# Aim of the task
Please set down exactly the lines of the listing below from the line containing "2023款 1.5T α-数智运动初始版 (114, 537)" through the line containing "UOL PLAY (394, 14)", both lines included, leaving out all other lines.
....
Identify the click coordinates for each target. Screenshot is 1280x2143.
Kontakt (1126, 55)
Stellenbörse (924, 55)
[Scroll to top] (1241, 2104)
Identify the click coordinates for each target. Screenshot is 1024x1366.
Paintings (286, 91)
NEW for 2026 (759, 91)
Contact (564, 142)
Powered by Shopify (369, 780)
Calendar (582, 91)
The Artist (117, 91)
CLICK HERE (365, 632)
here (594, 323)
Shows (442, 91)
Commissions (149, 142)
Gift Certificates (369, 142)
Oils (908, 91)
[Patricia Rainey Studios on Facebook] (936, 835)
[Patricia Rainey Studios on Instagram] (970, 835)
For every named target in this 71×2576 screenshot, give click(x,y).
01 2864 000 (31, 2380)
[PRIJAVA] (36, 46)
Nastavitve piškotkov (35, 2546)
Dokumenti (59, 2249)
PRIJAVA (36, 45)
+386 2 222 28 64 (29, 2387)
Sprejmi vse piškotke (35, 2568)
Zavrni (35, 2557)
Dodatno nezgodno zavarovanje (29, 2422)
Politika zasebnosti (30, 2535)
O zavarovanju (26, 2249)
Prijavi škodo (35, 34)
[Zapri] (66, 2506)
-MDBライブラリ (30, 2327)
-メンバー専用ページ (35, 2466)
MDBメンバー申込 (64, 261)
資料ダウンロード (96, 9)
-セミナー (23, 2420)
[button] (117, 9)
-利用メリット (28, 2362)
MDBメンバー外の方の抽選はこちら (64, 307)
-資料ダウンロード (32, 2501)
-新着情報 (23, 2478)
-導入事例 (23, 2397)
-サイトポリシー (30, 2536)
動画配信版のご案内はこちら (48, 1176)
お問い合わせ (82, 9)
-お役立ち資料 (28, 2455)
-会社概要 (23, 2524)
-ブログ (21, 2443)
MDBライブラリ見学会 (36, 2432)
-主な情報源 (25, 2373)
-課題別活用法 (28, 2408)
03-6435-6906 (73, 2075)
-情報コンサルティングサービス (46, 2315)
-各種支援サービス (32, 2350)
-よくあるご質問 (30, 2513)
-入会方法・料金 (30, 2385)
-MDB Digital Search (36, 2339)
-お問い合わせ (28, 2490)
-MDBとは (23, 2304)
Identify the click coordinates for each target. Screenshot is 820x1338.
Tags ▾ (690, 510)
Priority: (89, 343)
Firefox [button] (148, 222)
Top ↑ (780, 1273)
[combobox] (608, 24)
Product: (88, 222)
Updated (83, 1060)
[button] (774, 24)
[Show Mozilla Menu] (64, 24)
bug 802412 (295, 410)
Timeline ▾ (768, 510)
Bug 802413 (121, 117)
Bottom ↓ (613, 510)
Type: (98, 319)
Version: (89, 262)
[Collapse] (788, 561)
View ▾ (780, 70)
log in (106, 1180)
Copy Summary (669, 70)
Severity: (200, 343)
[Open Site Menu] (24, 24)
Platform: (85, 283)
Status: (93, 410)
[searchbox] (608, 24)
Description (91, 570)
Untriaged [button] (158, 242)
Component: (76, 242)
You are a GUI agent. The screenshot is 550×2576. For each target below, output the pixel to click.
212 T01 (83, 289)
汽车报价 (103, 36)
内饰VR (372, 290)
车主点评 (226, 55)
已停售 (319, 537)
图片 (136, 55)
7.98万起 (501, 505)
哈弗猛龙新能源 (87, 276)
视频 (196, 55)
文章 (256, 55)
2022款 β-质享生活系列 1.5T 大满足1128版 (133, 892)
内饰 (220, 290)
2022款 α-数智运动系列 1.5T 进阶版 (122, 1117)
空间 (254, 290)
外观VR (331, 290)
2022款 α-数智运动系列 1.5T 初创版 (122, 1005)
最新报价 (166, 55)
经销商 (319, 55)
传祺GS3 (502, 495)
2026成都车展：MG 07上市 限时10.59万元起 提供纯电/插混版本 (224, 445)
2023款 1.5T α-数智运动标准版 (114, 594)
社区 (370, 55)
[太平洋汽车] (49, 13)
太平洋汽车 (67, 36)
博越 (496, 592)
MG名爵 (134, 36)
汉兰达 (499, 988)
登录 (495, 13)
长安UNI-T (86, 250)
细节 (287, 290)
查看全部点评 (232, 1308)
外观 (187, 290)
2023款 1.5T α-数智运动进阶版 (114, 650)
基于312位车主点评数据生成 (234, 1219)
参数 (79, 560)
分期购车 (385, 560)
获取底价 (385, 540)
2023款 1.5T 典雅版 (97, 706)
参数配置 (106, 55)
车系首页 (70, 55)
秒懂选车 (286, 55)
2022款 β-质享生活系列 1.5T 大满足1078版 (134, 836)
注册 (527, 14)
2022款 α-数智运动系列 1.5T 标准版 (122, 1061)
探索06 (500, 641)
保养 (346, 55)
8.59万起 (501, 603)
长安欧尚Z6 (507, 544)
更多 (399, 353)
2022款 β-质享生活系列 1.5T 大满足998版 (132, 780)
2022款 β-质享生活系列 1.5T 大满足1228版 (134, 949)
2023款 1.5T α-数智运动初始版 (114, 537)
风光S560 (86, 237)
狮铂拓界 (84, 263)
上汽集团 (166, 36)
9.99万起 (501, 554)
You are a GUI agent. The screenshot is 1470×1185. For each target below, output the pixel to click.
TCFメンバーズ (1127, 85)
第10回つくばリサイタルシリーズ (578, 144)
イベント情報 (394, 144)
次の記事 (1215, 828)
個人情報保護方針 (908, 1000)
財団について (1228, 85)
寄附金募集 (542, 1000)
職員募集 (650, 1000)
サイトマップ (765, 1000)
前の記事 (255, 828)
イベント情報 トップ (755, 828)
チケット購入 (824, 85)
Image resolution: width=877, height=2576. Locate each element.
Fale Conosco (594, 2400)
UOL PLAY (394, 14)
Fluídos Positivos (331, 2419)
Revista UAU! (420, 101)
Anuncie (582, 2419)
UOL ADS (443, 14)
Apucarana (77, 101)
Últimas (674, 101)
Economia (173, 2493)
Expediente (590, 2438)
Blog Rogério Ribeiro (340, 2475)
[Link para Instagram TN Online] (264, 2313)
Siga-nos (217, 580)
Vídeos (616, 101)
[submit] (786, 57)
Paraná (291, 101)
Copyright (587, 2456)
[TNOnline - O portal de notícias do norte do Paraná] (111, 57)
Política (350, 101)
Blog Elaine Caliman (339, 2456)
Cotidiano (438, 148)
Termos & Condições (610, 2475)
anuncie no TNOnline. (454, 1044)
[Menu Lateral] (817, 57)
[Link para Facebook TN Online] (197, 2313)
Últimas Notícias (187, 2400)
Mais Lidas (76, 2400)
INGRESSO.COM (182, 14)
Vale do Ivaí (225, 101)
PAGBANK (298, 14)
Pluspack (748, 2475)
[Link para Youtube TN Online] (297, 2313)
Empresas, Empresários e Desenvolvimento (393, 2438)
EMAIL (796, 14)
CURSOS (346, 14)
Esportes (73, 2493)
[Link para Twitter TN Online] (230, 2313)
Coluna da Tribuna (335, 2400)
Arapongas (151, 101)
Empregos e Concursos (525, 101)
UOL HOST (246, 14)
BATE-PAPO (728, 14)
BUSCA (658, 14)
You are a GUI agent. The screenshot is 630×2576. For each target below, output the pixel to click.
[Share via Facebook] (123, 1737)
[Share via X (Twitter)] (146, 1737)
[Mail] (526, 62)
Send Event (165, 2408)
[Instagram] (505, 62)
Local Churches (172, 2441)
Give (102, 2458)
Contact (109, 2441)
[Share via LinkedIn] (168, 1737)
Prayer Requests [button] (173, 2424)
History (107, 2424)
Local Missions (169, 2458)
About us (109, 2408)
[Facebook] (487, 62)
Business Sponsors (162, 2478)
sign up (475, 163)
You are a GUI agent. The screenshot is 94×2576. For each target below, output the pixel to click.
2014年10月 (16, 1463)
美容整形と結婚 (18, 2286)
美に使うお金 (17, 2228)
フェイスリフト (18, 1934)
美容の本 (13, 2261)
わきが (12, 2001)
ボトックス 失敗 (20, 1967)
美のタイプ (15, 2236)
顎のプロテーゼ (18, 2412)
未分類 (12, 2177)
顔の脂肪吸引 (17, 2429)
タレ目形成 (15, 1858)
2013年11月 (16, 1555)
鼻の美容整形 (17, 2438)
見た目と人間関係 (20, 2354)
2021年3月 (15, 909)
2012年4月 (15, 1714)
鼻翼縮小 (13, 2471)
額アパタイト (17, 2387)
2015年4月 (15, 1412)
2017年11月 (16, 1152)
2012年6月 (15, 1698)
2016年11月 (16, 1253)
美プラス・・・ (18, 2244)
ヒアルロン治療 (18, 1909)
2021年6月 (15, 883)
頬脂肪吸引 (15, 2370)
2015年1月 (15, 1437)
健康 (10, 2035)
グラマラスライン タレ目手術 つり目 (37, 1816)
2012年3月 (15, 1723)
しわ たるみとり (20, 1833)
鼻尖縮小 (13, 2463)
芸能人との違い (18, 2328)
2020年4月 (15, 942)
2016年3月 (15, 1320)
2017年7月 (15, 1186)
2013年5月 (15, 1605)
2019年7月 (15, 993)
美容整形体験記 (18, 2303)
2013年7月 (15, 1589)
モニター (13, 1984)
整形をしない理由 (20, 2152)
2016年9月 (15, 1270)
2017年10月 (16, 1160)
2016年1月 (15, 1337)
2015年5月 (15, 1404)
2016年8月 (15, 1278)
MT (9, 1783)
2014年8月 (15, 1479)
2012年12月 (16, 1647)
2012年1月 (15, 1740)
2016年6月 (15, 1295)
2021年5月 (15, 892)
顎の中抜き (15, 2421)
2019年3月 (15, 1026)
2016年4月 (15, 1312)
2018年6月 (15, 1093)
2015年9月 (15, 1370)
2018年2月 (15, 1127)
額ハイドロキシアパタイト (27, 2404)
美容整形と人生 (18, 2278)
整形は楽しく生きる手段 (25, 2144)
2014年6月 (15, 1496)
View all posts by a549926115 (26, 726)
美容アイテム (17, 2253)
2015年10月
....
# Output below
2023款 1.5T α-数智运动初始版 (114, 537)
风光S560 (86, 237)
狮铂拓界 (84, 263)
上汽集团 (166, 36)
9.99万起 (501, 554)
You are a GUI agent. The screenshot is 1470×1185. For each target below, output the pixel to click.
TCFメンバーズ (1127, 85)
第10回つくばリサイタルシリーズ (578, 144)
イベント情報 (394, 144)
次の記事 (1215, 828)
個人情報保護方針 (908, 1000)
財団について (1228, 85)
寄附金募集 (542, 1000)
職員募集 (650, 1000)
サイトマップ (765, 1000)
前の記事 (255, 828)
イベント情報 トップ (755, 828)
チケット購入 (824, 85)
Image resolution: width=877, height=2576. Locate each element.
Fale Conosco (594, 2400)
UOL PLAY (394, 14)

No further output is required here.